» **Data for this task**
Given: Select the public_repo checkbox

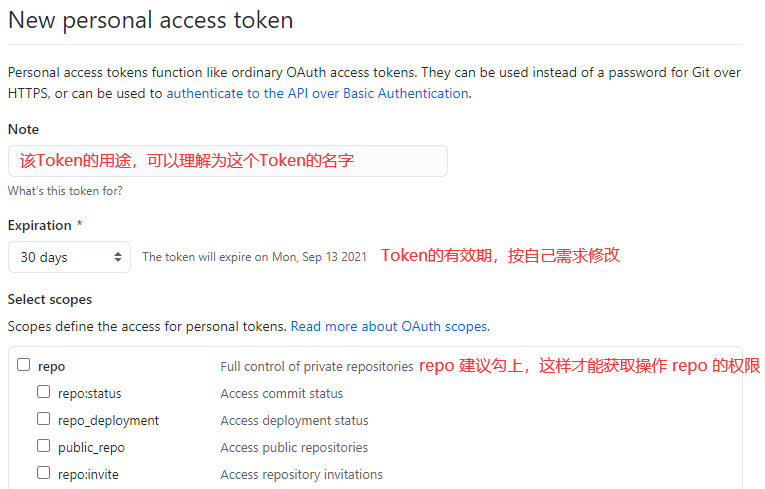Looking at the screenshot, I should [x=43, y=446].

==

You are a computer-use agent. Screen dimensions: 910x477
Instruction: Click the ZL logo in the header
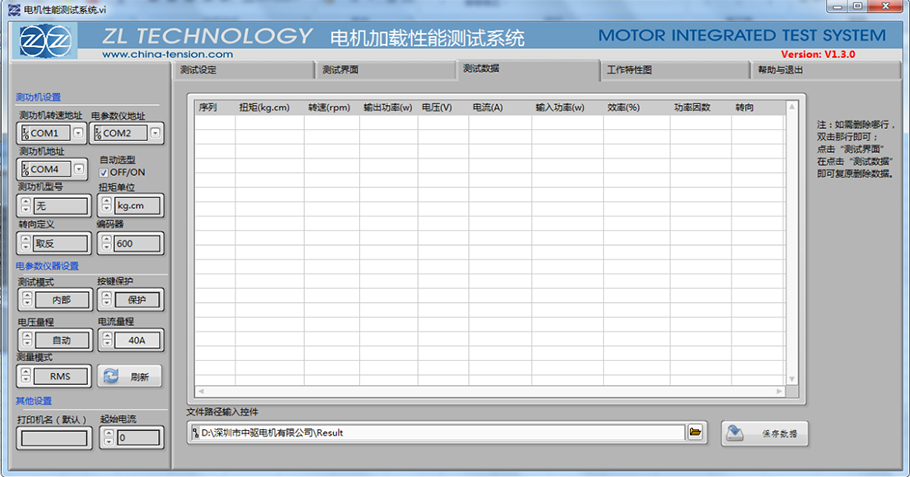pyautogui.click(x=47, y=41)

==

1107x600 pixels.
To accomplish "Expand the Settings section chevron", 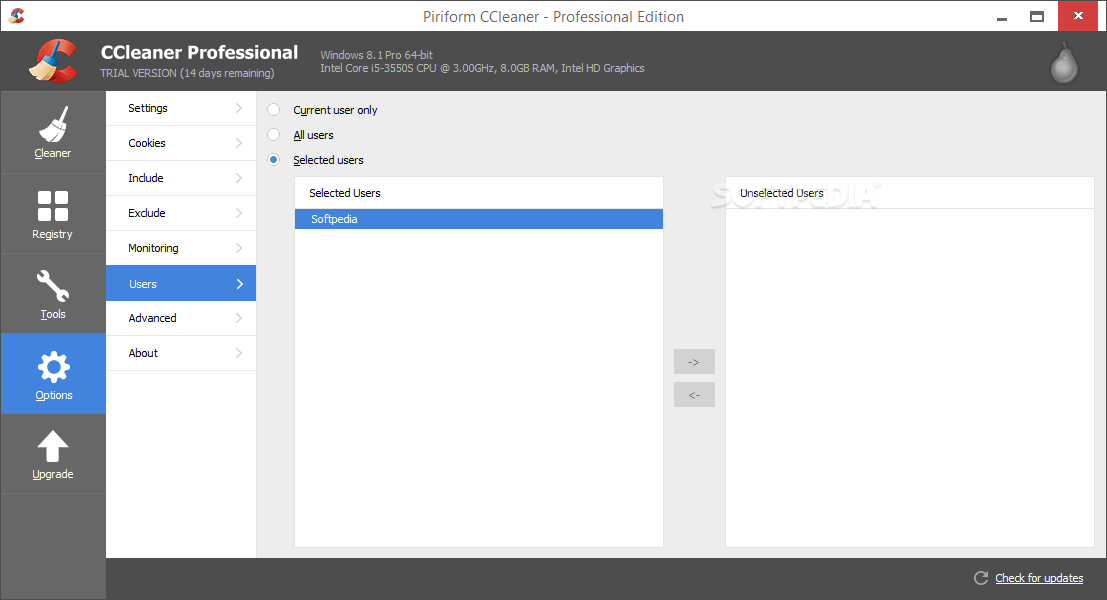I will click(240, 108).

» **Goal**
Convert the rows from the line containing "You are a computer-use" through the line containing "pyautogui.click(x=47, y=41)", inclusive, into a JSON list of strings with one string per line, omitting blank lines and leaving out the pictures.

» **Solution**
[
  "You are a computer-use agent. Screen dimensions: 910x477",
  "Instruction: Click the ZL logo in the header",
  "pyautogui.click(x=47, y=41)"
]